帝王切開が必要になる主なケースには、逆子、多胎妊娠、帝王切開での出産歴、児頭骨盤不均衡*前置胎盤胎児機能不全、遷延分娩、常位胎盤早期剥離(じょういたいばんそうきはくり)妊娠高血圧症候群などがあります。

ただし、帝王切開が必要になるかどうかは実際の妊娠の状態や治療を受ける病院によっても異なります。

*児頭骨盤不均衡:赤ちゃんの頭の大きさと母親の骨盤の大きさとのつりあいが取れず、赤ちゃんの頭が骨盤を通り抜けられないことが予想される状態。

治療の経過

一般的な入院期間

入院期間は手術を受ける医療機関にもよりますが、一般的には7~10日間程度です。術後の経過に問題がある場合は入院期間が延びることもあります。

治療~退院までの流れ

予定帝王切開の場合は、手術の前日に入院して赤ちゃんと母親の健康状態を確認し、手術の説明などを受けます。手術当日は絶飲絶食で、サチュレーションモニター、血圧計、心電図の装着などの準備を行います。

手術は麻酔をかけたうえで行われ、腰椎麻酔や硬膜外麻酔と呼ばれる腹部から下半身にかけて痛みを感じなくする麻酔が用いられることが多く、手術台の上で体を丸めた状態になり、腰に麻酔薬を注射します。麻酔が効いたら、下腹部を横か縦に切開して赤ちゃんと胎盤を取り出します。傷あとが目立ちにくい横切開が行われることが多いですが、前置胎盤などで視野の確保が必要な場合は縦切開が選ばれることがあります。産後は子宮と腹部の傷を縫い合わせて手術終了です。手術開始から終了までは30分から1時間程度です。

帝王切開終了後は数時間程度で麻酔が切れ、傷の痛みと後陣痛と呼ばれる産後に子宮が収縮する痛みが発生します。手術後は血栓塞栓症や腸閉塞、筋力低下を予防するために、経過を観察しながらベッドから立ち上がってなるべく体を動かすようにします。退院までに授乳指導や沐浴指導などを受けながら、退院後の生活の準備を行います。

日常生活での注意点

基本的な出産後の経過は経腟分娩と変わりません。大きくなった子宮が元に戻るため、産後1か月程度は悪露(おろ)と呼ばれる分泌物や後陣痛がみられることがあります。帝王切開の場合は経腟分娩に比べると体の回復に時間がかかる傾向があります。

1か月健診で問題がなければ性生活も再開できることが多いですが、担当医に相談し、次の妊娠を早めに希望される場合には授乳を含めて担当医、助産師と相談することをすすめます。

費用の目安

医療機関や実際の医療内容によって費用は異なります。帝王切開による分娩は異常分娩として扱われ保険適用となり、自己負担限度額を超えた場合は高額療養費制度の対象となります。室料や食事料は自己負担です。

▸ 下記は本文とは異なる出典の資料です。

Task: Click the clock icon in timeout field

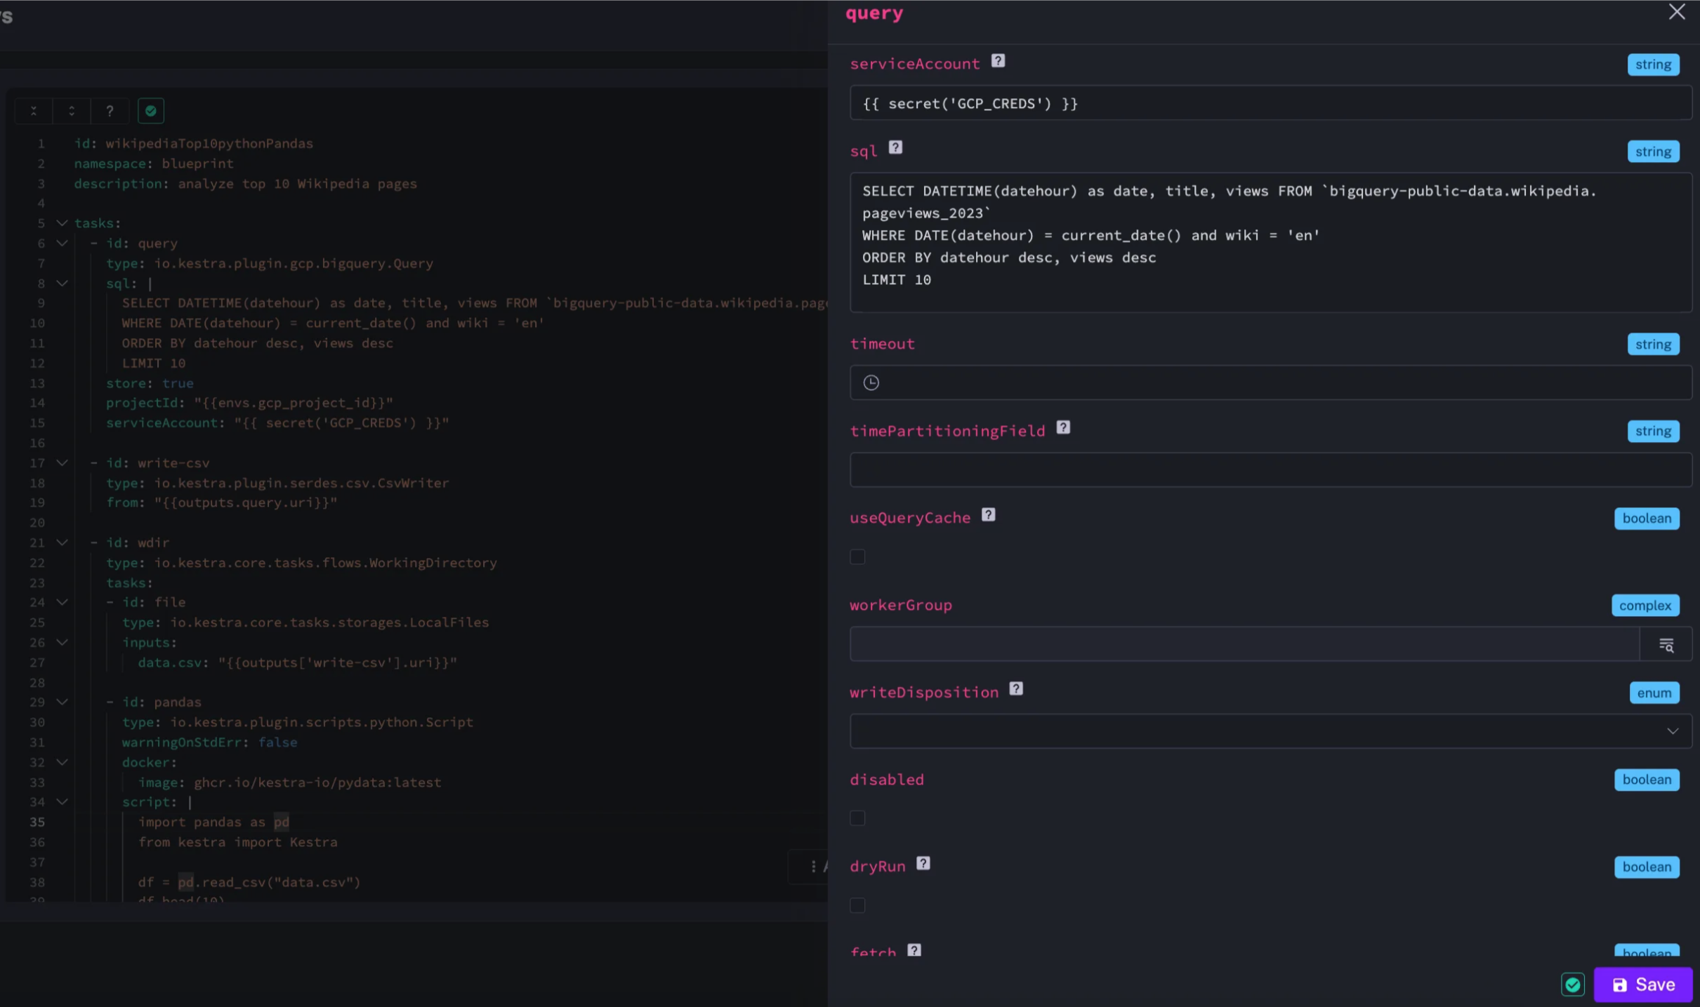Action: point(871,382)
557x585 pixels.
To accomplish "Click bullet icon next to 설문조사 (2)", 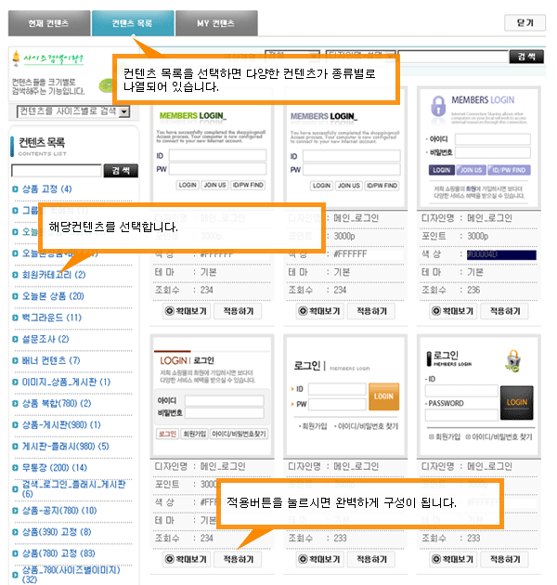I will (15, 339).
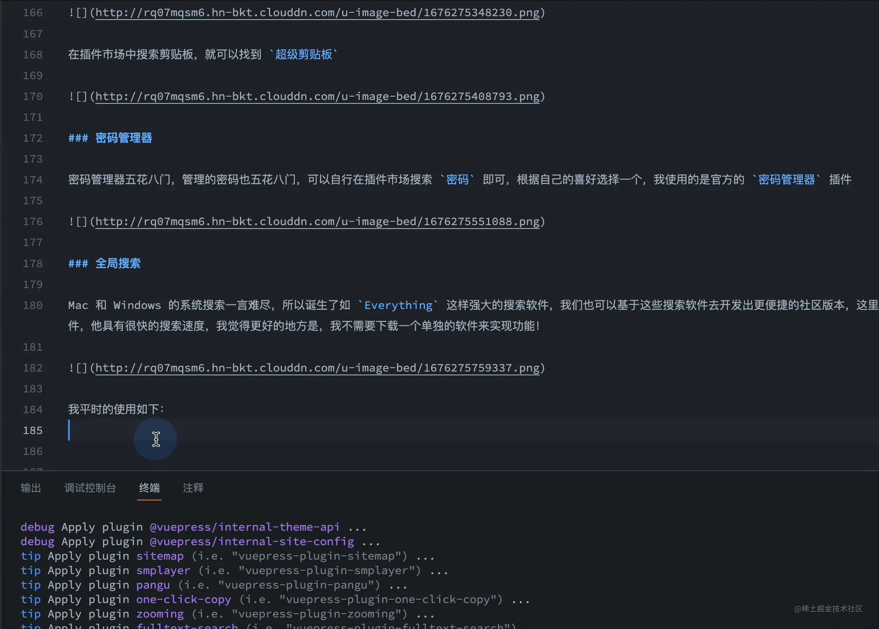Viewport: 879px width, 629px height.
Task: Click the sitemap plugin name in terminal
Action: coord(160,556)
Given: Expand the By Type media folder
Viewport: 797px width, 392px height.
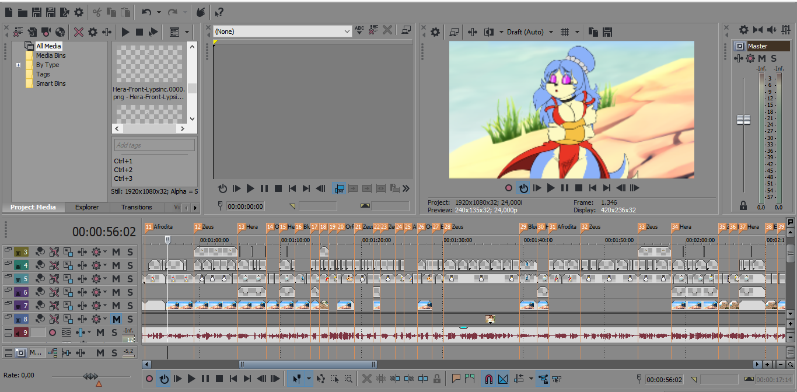Looking at the screenshot, I should (19, 65).
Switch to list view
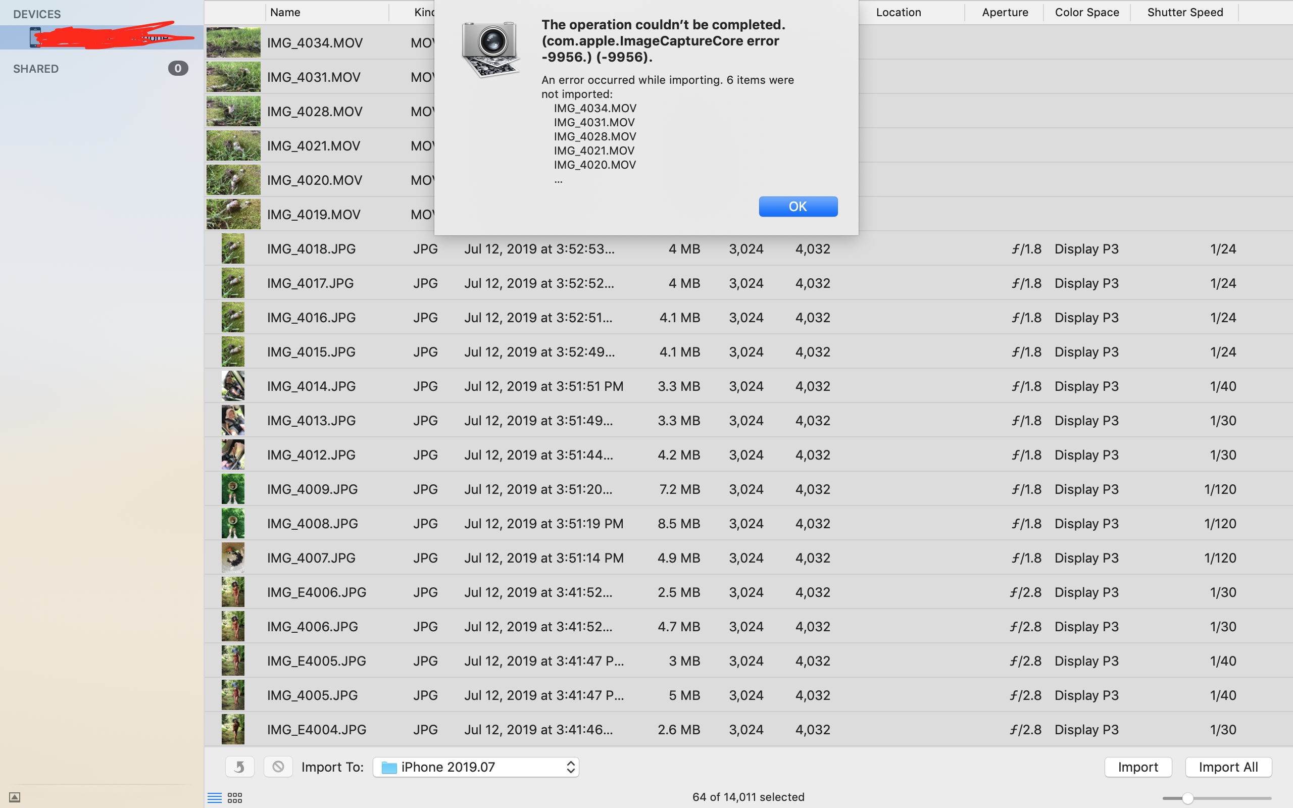Screen dimensions: 1293x808 point(214,798)
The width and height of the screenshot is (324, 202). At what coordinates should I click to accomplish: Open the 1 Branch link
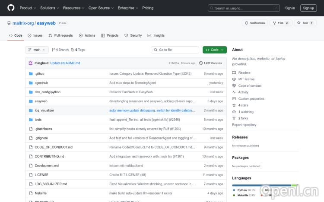(60, 50)
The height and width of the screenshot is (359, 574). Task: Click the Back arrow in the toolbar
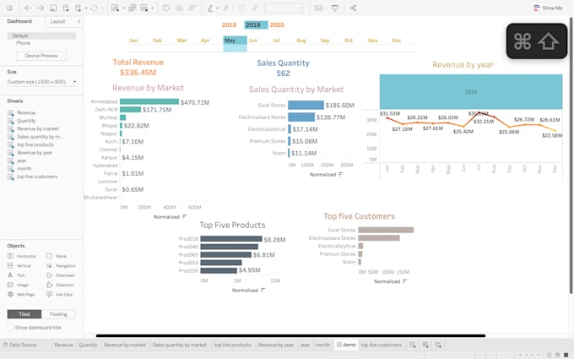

また、帝王切開、経腟分娩、いずれの場合にも出産時に受けられる経済的支援として出産育児一時金があります。健康保険や国民健康保険の加入者に出産費用が支給される制度です。そのほか、出産に伴う一般的な費用は医療費控除(年間を通して医療費が高額になった場合に、所得から控除できる制度)の対象となるため、さまざまな制度を利用して自己負担金を抑えることができます。